Friday, August 5, 2011

Why is this relevant to me?

It has been brought to my attention that some of my newer readers are unaware of my mission statement.  While Ogre certainly has other fish to fry, for myself, this mission is simple.  I want to take that question and bury it in facts.  One of my realizations is that the quest for “relevance” has, in fact, almost paradoxically, rendered the Gospel untaught and unknown to vast numbers of nominal Christians.  This is a situation that, once it was shown to me, in all facets of the word, angered me.  I was angry for spending half of my life in the dark.  I was angry for my own culpability in my failure to seek out the truth (only later understanding that the Holy Spirit seeks me.) I was angry for the failure of my church in my youth and through my young adulthood to teach me what I regard today as the essentials of the faith.  The bottom line is that I was made to do the heavy lifting that should have been done on Sundays by the church.  I perceive that the virus of Protestant Liberalism has so infected the traditional Protestant churches, that the Gospel has been lost.  Therefore, as I leave the world of physicians and patients, I hope to turn my healing energies to the church militant in general and the church corporate in specific.

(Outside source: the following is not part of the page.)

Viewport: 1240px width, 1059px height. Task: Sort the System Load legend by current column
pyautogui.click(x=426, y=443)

Why is this relevant to you, my dear reader?  You are a part of the church militant by definition.  The church militant are those Christian believers who are still alive in this present evil age.  But the church corporate is where I level the charge of failure to teach the Gospel, and therefore, as I move forward in the next phase of my life, that is the fertile ground for my skills as healer.  Since those of you who come by these notes through a Bible Study posting are also members of a particular church corporate, you have the opportunity to double dip into my medicine cabinet.

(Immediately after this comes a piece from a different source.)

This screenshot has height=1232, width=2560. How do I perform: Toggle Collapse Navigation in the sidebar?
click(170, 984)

Why should you care?  The Episcopal Church was one of the traditional Protestant denominations that upheld the tenets of the Protestant Reformation.  Knowing why our church exists is important to our culture as a church corporate.  Do we understand the issues that caused Europeans in general, and the English in particular, to split from the Church of Rome?  Are there historical documents that speak specifically to these issues?  For Episcopalians, why do we use a Book of Common Prayer?  From where is this historical piece of literature derived?

When dealing with those questions, I am led naturally to application in the present day.  When diagnosing the current condition of the church militant and the church corporate, I find that the answers to those questions above are no longer known or honored by either.  If you believe that the Gospel is independent of culture and time, and I do, then you will look at cultural forces to be irrelevant in the consideration of the Gospel.  A timeless truth is self defining as independent of those forces.  Would we not expect the Word of God to be such a timeless truth?  Certainly, for timelessness and truthfulness are at the heart of our very understanding of God.  We need the perspective of our past to understand where we have arrived, and to evaluate if that journey was, in fact, a journey with God.

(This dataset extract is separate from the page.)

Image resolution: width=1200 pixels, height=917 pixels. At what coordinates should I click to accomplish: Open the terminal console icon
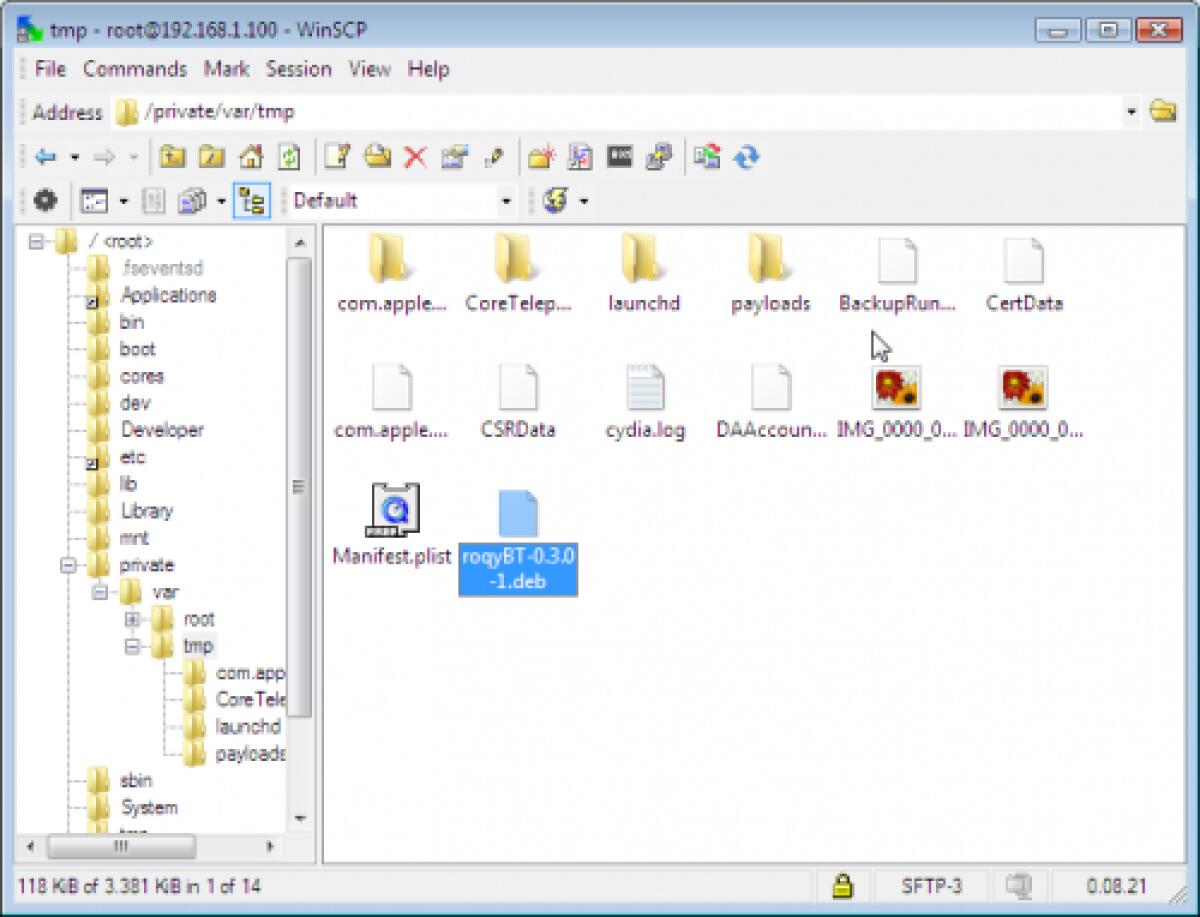620,157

Therefore, in my writings, you will find several threads, several types of posts.  I will tackle particular sections of scripture based upon the conversations and questions that I have during the week.  In these types of posts, I will attempt to exposit the meaning from the traditional reformed position.  In another type of post, I will discuss historical issues relevant to the Reformation in general and the Episcopal Church in particular.  Posts such as the series on the heretics, the historical documents of the Reformation, particularly the 39 Articles as they are our Anglican and Episcopal heritage, will naturally be undertaken to give perspective to our modern conversations.  They are relevant because history is always relevant to modern man.  We build our lives on the shoulders of our ancestors.  Those who forget our history are doomed to make the same mistakes.  One scholar said that we should read at least one source on theology from antiquity, or at least from a different century, for every 5 modern books we read, not because they were necessarily right, but because they made different mistakes.  The third type of post is topical.  Posts on topics such as the Trinity or the Holy Spirit or women in pastoral roles or marriage make up the bulk of those posts.  Those posts are often authored by Ogre, rather than Troll, as often they are confrontational with positions that I find unBiblical.  Those authored by Troll, tend towards the instructive rather than the confrontational.  My style is often reminiscent of the social graces of Trolls and Ogres, and thus we can understand the monikers. 

But the focus of this blog never changes.  I am first and foremost a Christian, who happens to believe that the Reformers of the sixteenth century, following in the tradition of Jesus, Peter, Paul and Augustine, got it right.  Secondly, I am unashamedly Episcopal, unashamed because I know the history of our church and the wisdom of that book we use in worship every Sunday, the Book of Common Prayer.  I also understand that we cannot, as we have done, lose sight of the source text, the Bible, as we worship on Sundays.  The Bible must remain our focus as reformed believers who uphold the doctrine of Sola Scriptura.  My mission statement then is to heal from within.  Nothing that I write is my own.  I stand upon the shoulders of greater men, who ultimately put all of their faith in the meritorious work of Jesus and our imputed righteousness based upon it.  This is the Gospel, and the Gospel is worth defending, teaching, spreading, discussing and learning.  I hope this has helped you understand why I choose some of the topics that I choose, and why I believe that it is relevant to us today.